Copy only the lines from the one containing "Task: Open the chat bubble messages icon" through the final line of the records below, exactly as written, with no pictures.

[RECORD EXCERPTS]

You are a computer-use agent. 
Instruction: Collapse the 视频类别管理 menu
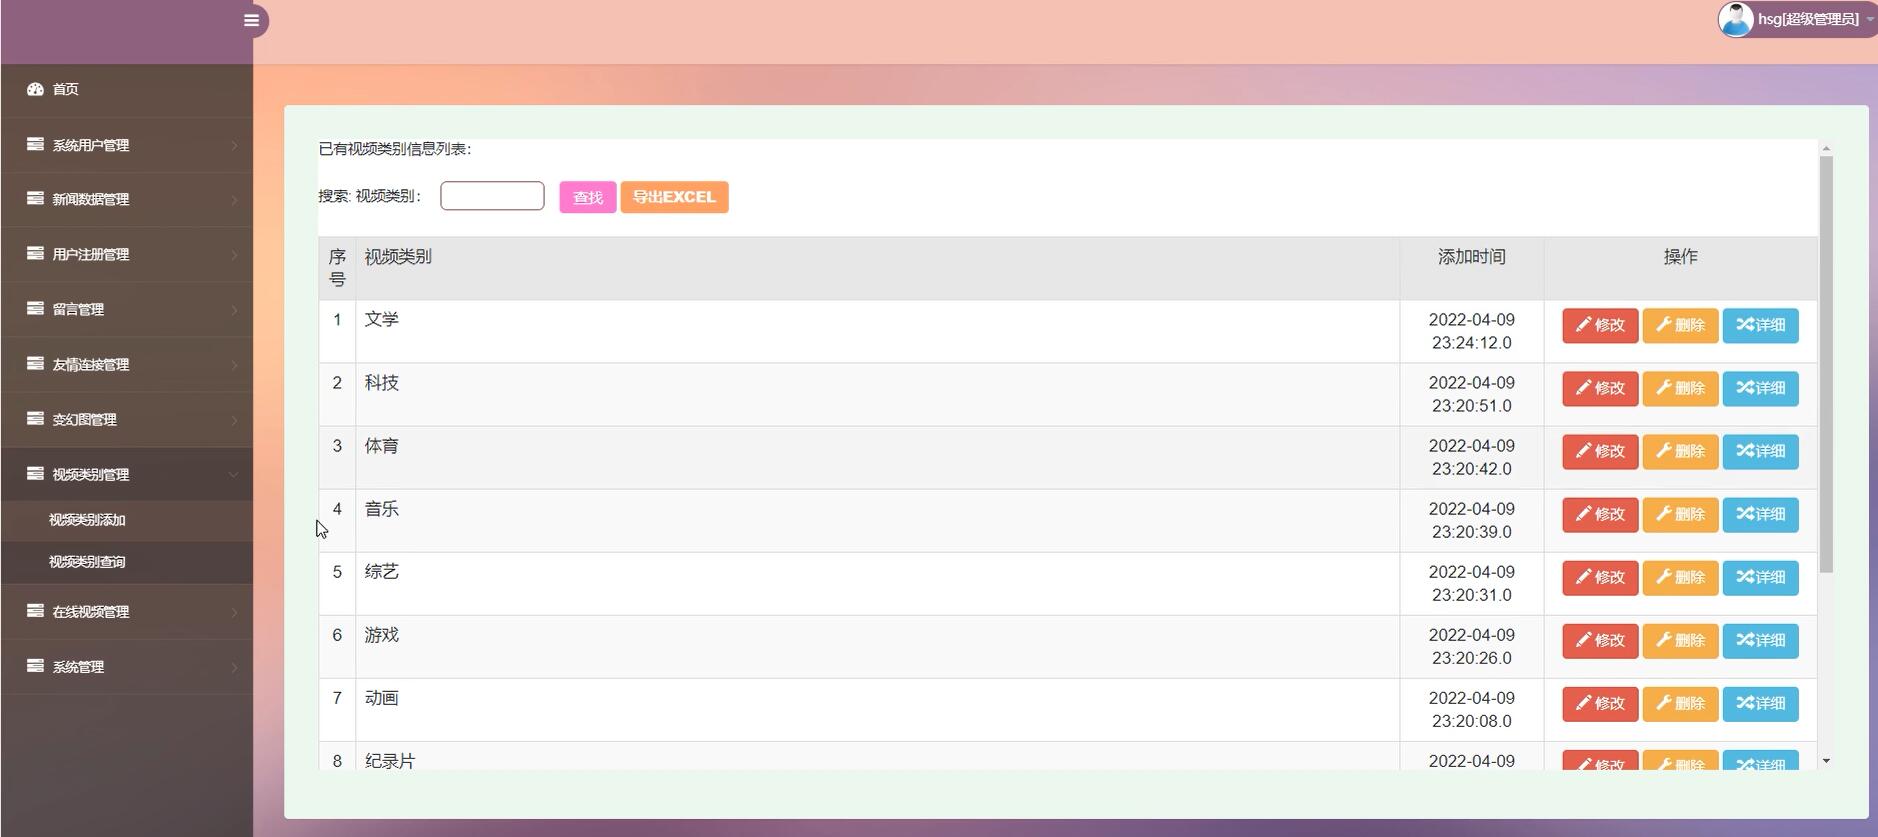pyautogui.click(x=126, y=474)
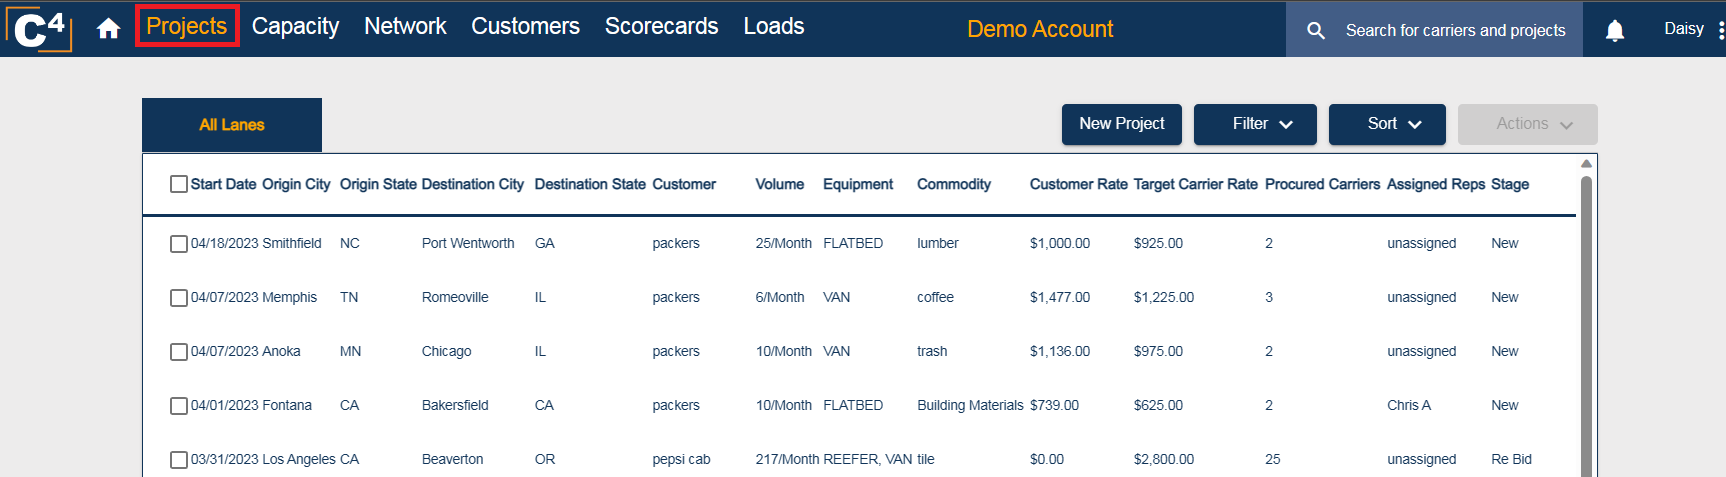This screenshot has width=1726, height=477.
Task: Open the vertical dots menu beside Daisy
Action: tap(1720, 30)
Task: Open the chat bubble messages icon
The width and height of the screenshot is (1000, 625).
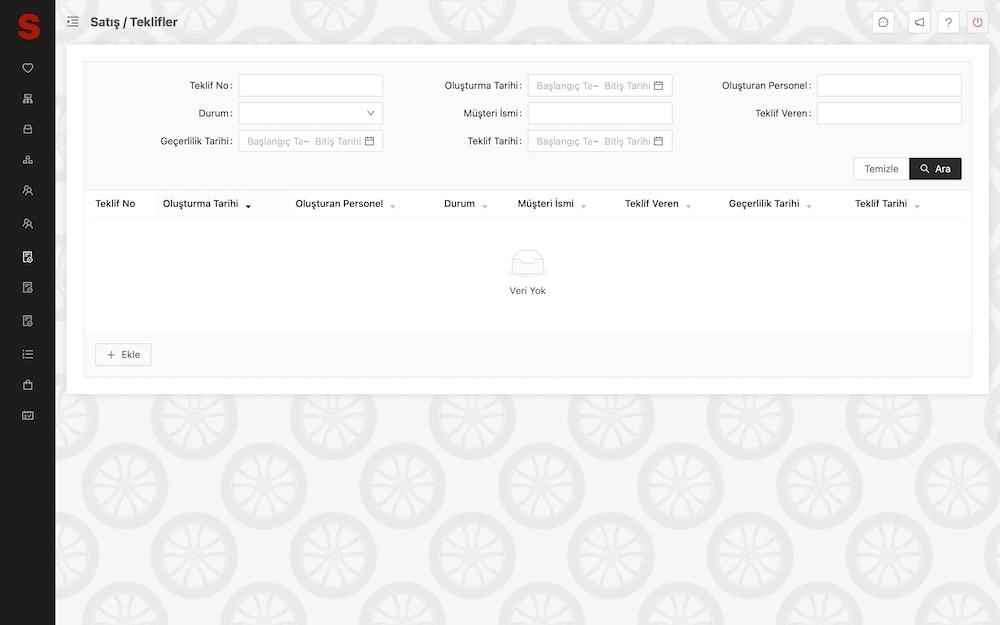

[/RECORD EXCERPTS]

__ANSWER BOX__.
Task: Open the chat bubble messages icon
The width and height of the screenshot is (1000, 625).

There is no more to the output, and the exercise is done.